Good Morning! -- and thank you for your patience during my absence. Tuesday was my husband's birthday, and we had planned to go to the Washington Coast for two days to celebrate, but at the last minute he got a consulting job and so I ended up going with a photographer friend to celebrate.

It was fun: we spent a lot of time on the beach with our cameras, the weather was perfect, the cabin and the food at the Kalaloch Lodge (a place I'd always wanted to stay) were wonderful, and my friend was a perfect traveling companion.

But when I saw this scrawled on a log at Rialto Beach, I had to photograph it. Because the whole time I was there, I was thinking of my husband and wishing he were with me. And thinking of my daughter in Vermont, who turns 21 today without me there to give her a hug and offer a celebratory bottle of champagne. And thinking of you, my companions on the blog road, and feeling sad that there was no wireless at the lodge, so I couldn't share some of the wonderful images from the trip with you.

But, as I realized in my meditation this morning -- and told my daughter, who called in the middle of my sit to thank me for her presents and share some tearful concerns about the young man who's visiting her this week -- Life's not what it's not: it just is what it is. We can spend our time worrying about what it's not; we can even view everything through that lens of disappointment. Or we can accept that what's happening is what's happening; even begin to believe that what's happening is what's supposed to happen -- that all of what challenges us now is a way of preparing us and bringing us to what awaits us next.

In Anam Cara this morning, I was reading (and I apologize if I've stated this here before, but I think it bears repeating) a quotation O'Donohue cites from Paul Valery: "A difficulty is a light; an insurmountable difficulty is a sun." O'Donohue uses this as a way of explaining his own thinking on this tendency we have to get caught up in what is not. Perception, he says, "is crucial to understanding.
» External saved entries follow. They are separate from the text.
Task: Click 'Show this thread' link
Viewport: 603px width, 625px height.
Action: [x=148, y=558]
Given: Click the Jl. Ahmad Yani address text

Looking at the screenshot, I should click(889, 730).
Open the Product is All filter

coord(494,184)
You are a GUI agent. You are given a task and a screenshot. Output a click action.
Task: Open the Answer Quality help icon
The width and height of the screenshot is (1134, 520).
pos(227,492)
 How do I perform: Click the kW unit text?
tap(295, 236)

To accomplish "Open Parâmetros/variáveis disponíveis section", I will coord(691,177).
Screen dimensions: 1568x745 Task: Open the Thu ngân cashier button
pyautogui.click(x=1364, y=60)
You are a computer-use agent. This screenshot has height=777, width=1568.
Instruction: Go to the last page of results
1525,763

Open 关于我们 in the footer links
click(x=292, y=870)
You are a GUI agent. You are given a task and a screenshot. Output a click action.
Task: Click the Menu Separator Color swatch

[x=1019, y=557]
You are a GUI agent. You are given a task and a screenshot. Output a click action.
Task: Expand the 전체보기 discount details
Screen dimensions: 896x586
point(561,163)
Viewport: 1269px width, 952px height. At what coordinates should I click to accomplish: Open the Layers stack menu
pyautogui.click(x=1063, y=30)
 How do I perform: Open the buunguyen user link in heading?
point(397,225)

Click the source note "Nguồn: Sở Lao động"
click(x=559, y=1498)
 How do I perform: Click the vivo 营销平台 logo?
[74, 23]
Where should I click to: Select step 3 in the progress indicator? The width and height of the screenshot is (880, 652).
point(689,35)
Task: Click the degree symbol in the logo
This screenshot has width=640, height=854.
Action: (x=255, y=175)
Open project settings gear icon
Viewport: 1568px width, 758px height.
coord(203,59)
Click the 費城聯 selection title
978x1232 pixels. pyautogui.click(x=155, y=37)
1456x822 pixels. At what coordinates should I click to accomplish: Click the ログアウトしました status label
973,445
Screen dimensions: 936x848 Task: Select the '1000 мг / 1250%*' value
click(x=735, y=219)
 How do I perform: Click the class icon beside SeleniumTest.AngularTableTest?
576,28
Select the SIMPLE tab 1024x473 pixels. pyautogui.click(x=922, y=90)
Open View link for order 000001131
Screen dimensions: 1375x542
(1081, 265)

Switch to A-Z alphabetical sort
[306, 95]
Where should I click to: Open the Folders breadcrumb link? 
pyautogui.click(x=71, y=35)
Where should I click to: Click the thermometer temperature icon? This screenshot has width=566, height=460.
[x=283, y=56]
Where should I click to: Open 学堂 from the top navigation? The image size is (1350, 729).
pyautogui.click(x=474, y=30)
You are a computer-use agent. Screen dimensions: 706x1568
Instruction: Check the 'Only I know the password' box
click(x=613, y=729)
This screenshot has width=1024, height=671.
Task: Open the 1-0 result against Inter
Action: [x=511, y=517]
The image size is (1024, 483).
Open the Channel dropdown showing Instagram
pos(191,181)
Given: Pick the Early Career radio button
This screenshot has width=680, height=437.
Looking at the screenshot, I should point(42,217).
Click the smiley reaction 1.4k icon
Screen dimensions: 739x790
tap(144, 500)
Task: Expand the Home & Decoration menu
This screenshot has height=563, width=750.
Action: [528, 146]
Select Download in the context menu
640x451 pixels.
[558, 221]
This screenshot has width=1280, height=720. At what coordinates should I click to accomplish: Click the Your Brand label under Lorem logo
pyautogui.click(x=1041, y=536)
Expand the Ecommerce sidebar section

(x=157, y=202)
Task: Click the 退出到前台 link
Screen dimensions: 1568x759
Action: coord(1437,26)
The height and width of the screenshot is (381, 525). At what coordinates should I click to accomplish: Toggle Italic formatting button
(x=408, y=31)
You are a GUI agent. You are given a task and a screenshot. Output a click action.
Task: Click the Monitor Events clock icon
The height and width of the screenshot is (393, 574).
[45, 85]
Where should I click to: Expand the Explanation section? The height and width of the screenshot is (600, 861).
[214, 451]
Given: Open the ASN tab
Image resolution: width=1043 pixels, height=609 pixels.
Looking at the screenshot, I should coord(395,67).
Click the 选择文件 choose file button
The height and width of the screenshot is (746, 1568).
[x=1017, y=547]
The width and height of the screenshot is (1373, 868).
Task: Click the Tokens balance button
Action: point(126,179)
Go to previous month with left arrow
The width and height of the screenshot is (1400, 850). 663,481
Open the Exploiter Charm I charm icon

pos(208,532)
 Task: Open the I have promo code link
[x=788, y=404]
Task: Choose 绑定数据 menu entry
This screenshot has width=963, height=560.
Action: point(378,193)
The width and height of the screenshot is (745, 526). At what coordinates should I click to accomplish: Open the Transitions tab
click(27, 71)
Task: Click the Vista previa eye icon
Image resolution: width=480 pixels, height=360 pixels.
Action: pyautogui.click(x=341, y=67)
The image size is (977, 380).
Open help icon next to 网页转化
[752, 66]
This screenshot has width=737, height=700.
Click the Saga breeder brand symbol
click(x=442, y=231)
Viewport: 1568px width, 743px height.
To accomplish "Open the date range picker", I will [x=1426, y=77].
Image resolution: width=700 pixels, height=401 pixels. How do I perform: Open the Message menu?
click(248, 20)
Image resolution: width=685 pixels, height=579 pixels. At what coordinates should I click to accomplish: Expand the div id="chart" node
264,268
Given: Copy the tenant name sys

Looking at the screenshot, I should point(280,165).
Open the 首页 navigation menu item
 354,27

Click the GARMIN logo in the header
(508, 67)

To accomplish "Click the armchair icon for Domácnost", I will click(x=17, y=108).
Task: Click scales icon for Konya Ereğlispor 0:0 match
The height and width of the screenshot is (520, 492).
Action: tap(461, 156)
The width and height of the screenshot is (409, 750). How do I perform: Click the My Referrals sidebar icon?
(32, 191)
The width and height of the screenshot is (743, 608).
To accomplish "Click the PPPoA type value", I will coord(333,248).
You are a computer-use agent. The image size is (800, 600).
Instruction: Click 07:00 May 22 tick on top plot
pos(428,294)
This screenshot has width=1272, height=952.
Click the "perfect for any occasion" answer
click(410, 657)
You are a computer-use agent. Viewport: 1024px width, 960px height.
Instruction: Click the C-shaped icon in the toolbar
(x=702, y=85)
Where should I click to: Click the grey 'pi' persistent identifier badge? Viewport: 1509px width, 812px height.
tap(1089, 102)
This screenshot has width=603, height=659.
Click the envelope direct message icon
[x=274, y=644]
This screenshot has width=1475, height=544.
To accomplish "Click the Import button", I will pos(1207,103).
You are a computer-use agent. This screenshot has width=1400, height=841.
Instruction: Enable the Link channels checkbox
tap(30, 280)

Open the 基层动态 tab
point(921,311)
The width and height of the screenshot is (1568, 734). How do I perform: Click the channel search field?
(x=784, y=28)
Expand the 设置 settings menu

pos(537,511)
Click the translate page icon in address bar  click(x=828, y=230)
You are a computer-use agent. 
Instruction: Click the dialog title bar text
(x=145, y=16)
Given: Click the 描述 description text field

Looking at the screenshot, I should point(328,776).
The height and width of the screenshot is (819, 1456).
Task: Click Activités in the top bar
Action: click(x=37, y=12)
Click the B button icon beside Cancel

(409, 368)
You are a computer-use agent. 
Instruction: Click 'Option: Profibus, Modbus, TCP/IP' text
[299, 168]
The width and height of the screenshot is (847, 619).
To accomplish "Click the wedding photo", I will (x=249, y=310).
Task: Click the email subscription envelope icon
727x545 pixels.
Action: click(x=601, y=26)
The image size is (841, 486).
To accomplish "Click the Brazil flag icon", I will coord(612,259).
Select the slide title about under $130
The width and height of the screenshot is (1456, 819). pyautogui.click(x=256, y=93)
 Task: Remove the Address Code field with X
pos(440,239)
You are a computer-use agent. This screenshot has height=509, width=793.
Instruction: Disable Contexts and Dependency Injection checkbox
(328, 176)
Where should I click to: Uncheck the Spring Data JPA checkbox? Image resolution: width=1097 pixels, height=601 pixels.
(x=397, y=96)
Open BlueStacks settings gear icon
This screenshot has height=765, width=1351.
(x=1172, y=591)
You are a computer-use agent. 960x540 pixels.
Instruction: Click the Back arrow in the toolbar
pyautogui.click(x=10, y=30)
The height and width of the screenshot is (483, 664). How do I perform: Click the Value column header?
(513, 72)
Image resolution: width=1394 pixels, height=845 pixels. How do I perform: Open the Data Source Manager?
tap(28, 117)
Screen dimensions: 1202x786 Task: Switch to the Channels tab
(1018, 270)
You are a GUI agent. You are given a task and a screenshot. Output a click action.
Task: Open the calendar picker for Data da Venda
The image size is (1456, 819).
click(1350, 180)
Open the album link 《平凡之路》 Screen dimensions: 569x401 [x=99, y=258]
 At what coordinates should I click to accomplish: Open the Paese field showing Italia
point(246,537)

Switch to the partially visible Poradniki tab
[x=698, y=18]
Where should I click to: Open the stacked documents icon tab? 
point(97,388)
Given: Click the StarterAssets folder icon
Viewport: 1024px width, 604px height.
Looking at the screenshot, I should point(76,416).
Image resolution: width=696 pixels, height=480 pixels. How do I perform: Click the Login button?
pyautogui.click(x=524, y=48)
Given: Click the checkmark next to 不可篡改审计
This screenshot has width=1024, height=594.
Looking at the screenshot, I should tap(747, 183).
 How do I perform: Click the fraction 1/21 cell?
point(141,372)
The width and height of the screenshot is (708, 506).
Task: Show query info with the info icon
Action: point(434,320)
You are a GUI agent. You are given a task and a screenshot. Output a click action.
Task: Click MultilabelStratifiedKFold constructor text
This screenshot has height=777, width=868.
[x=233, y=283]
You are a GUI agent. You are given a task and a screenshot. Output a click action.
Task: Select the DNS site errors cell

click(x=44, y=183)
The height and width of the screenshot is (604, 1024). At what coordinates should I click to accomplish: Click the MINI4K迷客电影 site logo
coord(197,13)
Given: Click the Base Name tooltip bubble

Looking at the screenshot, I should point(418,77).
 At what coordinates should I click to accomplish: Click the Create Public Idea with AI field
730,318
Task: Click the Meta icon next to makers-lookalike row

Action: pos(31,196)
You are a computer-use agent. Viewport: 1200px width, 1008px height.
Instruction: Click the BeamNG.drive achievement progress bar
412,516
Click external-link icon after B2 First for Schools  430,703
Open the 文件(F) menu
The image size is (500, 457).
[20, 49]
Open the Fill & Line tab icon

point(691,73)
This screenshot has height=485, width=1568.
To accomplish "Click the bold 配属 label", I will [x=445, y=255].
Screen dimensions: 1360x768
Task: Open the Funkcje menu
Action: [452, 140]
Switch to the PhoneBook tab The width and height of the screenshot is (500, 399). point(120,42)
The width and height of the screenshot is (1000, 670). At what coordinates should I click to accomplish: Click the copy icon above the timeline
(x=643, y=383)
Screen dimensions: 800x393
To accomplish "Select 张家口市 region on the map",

How you see, and what you see, determine how you will be. Your perception, or your view of reality, is the lens through which you see things. Your perception detemines the way things will behave for you and toward you...

Deep within us, there is a terrible impulse and drive toward perfection. We want everything flattened into the one shape. We do not like unexpected shapes. One of the essential aspects of beginning to re-imagine [life] is to awaken the ability to welcome that which is difficult and awkward. Frequently... it is our IMAGE of it that makes it appear difficult and awkward.... The image is not merely a surface; it also becomes a lens through which we behold a thing. We are partly responsible for the construction of our own images, and completely responsible for how we use them. To recognize that the image is not the person or the thing is liberating."


If we persist in looking at our lives through the lens of what is missing, we run the very serious risk of never seeing what IS; the incredible gifts that surround us even in the challenges we face or the times when life doesn't go the way we planned. Which doesn't mean we don't notice or think about what might be missing from time to time. But to focus on it to the exclusion of all else might mean we miss some amazing gifts and opportunities -- like these beautiful scenes, which were what I saw when I turned away from this log and began to appreciate my surroundings.

6 comments:

Maureen said...

Diane,

Your text today so beautifully matches the images.

Isn't "Anam Cara" just a wonderful book to own?

Anonymous said...

Oh wow. When I read the quote of the difficulty and the insurmountable difficulty it literally pulled a deep, noiseful sound of sorrow from within my heart into the air. JUST what I needed to hear today about my focus, my lens. I am thanking God for the blessings you leave for me to find...

I am adding that quote to my prayer blog, btw, I love it so!

Kimberly Mason said...

Ha! I was looking back through a post I had made 5 months ago when I was reading the same chapter in a book I am reading again and I found this at the end of the post (http://kimquiltz.wordpress.com/2009/03/18/behold-the-beauty-of-prayer/):

I often find myself in a mindset where I am so worried about whether I am doing something RIGHT that I forget to experience what IS...

“How we Christians fear straying from the correct path! In our concern to do it right, we have forgotten how to respond spontaneously to an encounter with the Divine.” -Brother Robert Lenz, O.F.M., Iconographer, from the forward to Behold the Beauty of the Lord: Praying with Icons

Diane Walker said...

Thank you both -- and I love that quote!

When did you start the new blog? How did I miss that?

Kimberly Mason said...

You missed it (the start of the new prayer blog) because I was pretty quiet about it for a while...and you were on vacation when I announced it, I think.

It's getting to where I had more to say about Jesus stuff (the technical term *g*) and I didn't want to bore or maybe scare away the Non-Jesus-y quilters (another technical term)

I'm glad you are back. Just in time to give me the swift kick I've been looking for. Been spending some time feeling sorry for myself.

Joyce Wycoff said...

Diane ... thank you so much for this post ... you said so beautifully what I've been feeling.